Discovery Interface – As of the end of June, there are nearly 3.1 million HathiTrust records in WorldCat. Record loading is now continuing at a quicker pace, and is nearly complete. Meanwhile, the working group is in the process of configuring the HathiTrust-OCLC catalog interface to make branding and design consistent with the existing HathiTrust Digital Library system. OCLC is also making several alterations to the catalog’s functionality to fully meet HathiTrust’s requirements. This work is expected to extend into early August, after which time the interface will be re viewed for public beta release.
Collaborative Development Environment – University of Michigan staff continued the migration of HathiTrust applications into the new development environment in June, performing testing and configuration of the GlusterFS distributed file system that will be used as the storage back-end for the environment as well. Michigan staff are in the process of setting up and testing the virtual MySQL and web service provisions of the new environment. An initial version of the development environment is being used currently by staff at California and at Michigan to make improvements to the existing PageTurner application. When configuration is complete, the environment will support HathiTrust development efforts broadly across the partnership.
Quality, Ingest, and Error Rate – The quality working group is still working through a set of scenarios for gating volumes of poor quality from entering HathiTrust, and developing a justification and recommendation for the best approach to follow. A set of larger issues around quality has also been identified, some of which deal with larger policy considerations.
Large-scale Search – The full text search index in Indiana was put into production by Michigan staff in early June, making the infrastructure for full text search fully redundant. Two new index build servers were also put into production in Michigan. All of the new systems have been functioning well, and the new build servers have substantially improved the performance of index building and maintenance.

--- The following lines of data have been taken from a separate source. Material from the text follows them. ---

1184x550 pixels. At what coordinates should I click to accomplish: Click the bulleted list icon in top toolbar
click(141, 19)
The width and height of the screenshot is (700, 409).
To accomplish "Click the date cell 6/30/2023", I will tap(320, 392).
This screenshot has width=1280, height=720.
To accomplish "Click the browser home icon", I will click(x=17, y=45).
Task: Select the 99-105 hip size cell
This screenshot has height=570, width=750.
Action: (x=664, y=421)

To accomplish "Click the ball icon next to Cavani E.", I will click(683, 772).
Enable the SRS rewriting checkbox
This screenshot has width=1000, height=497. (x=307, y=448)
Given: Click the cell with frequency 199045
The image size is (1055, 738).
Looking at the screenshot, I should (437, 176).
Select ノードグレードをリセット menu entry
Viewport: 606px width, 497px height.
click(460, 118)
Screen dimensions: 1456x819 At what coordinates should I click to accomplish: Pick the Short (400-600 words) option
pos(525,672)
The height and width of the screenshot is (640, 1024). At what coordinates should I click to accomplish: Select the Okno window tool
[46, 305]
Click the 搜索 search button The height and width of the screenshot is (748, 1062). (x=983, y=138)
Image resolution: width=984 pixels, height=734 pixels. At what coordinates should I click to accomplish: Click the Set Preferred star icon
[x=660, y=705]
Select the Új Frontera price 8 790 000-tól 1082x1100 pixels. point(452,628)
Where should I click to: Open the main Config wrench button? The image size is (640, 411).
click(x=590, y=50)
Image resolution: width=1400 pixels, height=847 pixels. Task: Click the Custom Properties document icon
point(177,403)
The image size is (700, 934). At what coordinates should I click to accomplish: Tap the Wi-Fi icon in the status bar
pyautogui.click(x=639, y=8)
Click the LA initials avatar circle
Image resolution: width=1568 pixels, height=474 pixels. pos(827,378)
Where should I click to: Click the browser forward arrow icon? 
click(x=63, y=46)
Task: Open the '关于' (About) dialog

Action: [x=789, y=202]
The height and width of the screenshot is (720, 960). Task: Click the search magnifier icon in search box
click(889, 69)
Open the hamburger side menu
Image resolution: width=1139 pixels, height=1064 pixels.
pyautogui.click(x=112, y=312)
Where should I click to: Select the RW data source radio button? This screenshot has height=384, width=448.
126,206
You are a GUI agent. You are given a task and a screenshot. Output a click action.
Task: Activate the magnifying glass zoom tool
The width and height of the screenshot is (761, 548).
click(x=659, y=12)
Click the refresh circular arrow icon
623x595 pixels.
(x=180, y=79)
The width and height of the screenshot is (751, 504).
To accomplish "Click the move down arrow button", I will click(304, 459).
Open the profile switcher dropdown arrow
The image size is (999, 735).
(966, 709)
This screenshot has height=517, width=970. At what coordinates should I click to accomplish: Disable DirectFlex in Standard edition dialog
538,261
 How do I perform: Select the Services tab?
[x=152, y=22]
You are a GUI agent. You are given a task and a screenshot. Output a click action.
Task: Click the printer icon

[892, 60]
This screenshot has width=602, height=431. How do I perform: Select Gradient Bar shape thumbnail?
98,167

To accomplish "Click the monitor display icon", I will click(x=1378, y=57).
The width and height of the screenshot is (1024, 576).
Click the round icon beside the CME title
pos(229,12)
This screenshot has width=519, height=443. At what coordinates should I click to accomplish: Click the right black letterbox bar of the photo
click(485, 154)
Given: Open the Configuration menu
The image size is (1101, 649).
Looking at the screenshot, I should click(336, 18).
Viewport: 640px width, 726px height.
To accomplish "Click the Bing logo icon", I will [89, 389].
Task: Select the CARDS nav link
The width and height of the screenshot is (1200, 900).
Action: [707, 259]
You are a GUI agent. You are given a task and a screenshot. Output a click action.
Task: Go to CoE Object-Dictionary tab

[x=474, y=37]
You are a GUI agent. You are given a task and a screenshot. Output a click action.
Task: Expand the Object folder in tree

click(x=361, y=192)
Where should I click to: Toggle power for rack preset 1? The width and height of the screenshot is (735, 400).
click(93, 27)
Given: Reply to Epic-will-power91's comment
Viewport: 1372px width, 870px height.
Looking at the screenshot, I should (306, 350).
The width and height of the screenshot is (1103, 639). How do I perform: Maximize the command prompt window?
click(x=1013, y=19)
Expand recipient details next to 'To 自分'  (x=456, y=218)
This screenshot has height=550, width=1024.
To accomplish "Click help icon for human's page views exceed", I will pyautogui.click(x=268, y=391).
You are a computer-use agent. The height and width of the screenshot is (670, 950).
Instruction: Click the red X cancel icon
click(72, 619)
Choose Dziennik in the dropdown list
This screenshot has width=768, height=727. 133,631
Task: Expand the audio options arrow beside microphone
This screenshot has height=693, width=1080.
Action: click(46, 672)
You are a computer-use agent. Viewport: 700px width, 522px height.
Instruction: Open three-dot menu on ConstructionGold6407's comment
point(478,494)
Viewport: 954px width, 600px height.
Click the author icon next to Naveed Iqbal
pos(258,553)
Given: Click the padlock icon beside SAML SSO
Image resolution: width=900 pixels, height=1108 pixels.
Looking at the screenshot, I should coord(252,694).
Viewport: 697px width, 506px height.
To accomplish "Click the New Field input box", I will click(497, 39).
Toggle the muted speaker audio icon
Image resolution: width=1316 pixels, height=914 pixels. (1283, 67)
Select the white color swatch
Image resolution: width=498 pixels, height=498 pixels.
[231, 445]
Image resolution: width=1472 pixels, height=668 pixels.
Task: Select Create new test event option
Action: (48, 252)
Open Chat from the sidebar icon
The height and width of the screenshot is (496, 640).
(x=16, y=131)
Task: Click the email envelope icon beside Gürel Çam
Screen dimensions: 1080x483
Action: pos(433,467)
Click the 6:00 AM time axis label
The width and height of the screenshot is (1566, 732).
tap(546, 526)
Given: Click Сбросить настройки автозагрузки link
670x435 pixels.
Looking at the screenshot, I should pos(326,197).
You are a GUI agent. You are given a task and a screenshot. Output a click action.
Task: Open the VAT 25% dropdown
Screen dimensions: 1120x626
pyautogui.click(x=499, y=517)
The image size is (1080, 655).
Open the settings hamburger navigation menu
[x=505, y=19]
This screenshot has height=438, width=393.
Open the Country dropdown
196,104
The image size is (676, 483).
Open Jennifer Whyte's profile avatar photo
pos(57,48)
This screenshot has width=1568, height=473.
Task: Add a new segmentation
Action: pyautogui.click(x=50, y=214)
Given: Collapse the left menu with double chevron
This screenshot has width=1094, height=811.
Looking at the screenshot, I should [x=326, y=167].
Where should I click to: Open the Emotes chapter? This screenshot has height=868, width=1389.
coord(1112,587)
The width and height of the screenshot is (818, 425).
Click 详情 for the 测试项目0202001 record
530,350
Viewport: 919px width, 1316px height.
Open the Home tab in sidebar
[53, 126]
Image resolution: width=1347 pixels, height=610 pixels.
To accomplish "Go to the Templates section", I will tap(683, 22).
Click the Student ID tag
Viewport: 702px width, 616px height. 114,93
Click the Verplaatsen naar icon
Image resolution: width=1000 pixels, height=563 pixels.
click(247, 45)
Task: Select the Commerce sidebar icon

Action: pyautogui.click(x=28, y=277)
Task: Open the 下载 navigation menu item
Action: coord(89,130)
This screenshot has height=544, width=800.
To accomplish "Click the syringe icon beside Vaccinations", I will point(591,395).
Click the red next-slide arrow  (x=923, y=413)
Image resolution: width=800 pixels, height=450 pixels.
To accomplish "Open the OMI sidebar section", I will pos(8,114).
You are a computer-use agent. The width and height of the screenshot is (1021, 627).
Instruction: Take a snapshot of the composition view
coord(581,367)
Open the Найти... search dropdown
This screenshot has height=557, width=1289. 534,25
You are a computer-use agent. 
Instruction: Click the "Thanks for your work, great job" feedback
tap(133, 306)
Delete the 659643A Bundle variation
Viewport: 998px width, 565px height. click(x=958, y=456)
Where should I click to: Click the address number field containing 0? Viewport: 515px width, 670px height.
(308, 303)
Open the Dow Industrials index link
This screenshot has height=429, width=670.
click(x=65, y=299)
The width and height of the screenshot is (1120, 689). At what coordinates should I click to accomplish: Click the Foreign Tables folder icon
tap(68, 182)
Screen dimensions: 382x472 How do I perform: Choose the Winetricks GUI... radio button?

Michigan staff began running tests in June to determine the effects of cache-warming on performance, as well as tests relating to scaling strategy and indexing speed. The goal of scaling tests is to determine the optimum size to use for index shards, or sections of the search index, that are stored on each index server, the optimum number of shards per server, and optimum memory allocation per server. Indexing speed is of critical importance for deploying new searching features, which often requires the entire search index to be rebuilt.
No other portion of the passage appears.